Task objective: State how many of the rows below contain the string "height". Reply with the number alone.

Records for this task:
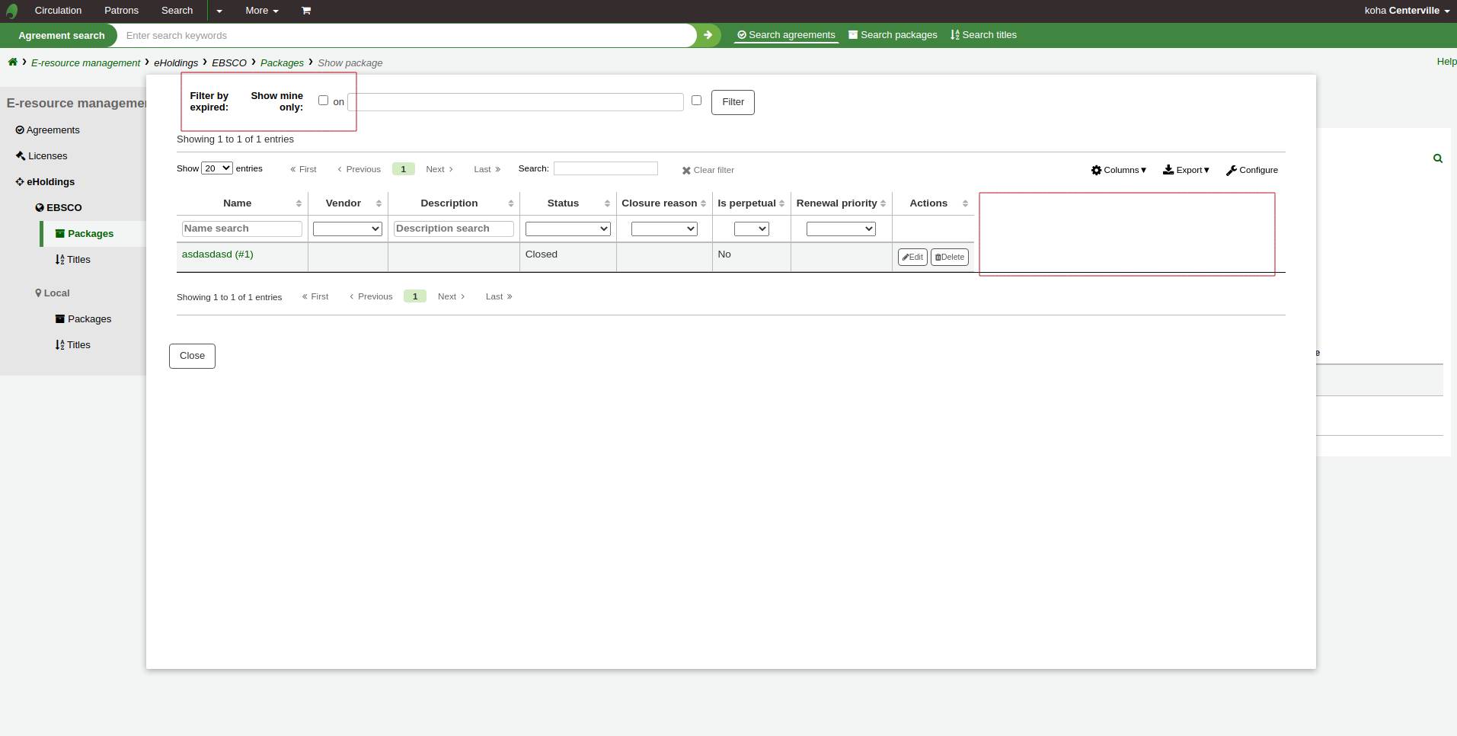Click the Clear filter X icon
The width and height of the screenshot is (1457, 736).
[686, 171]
---
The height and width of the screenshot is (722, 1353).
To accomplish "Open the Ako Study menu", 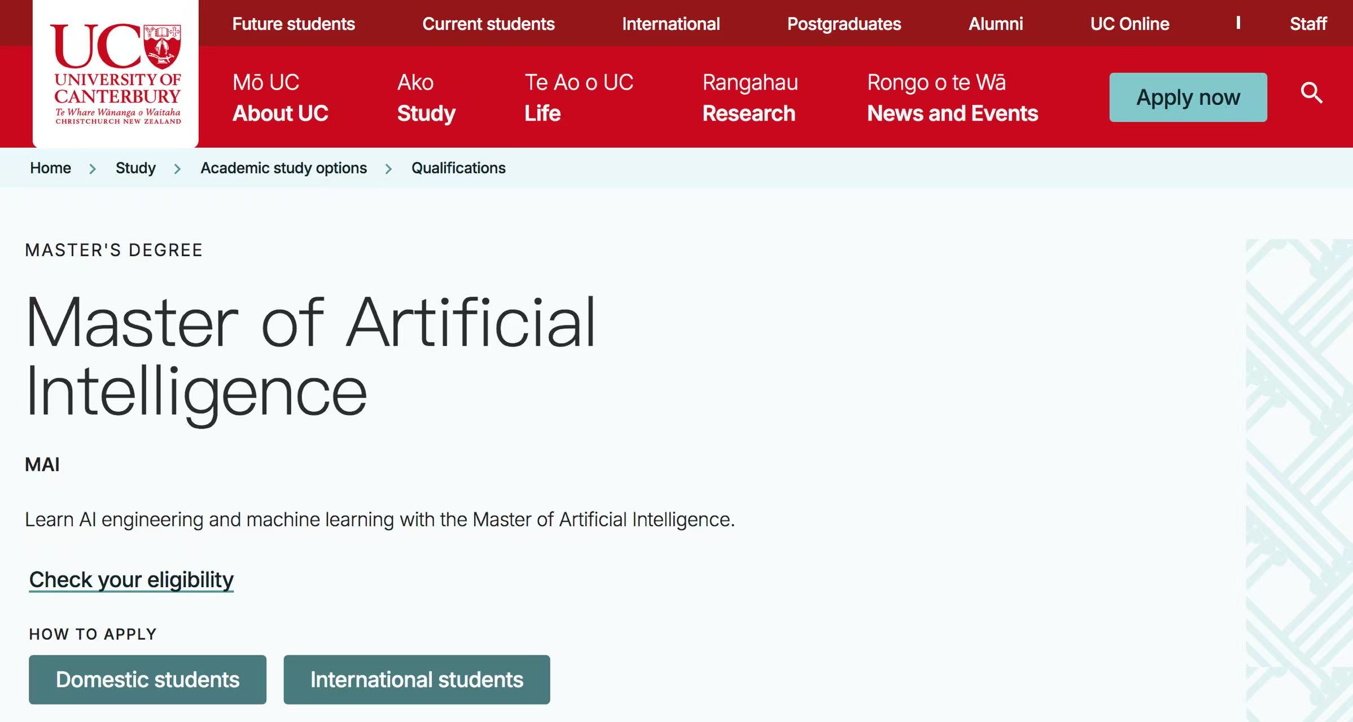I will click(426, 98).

Exercise answer: 2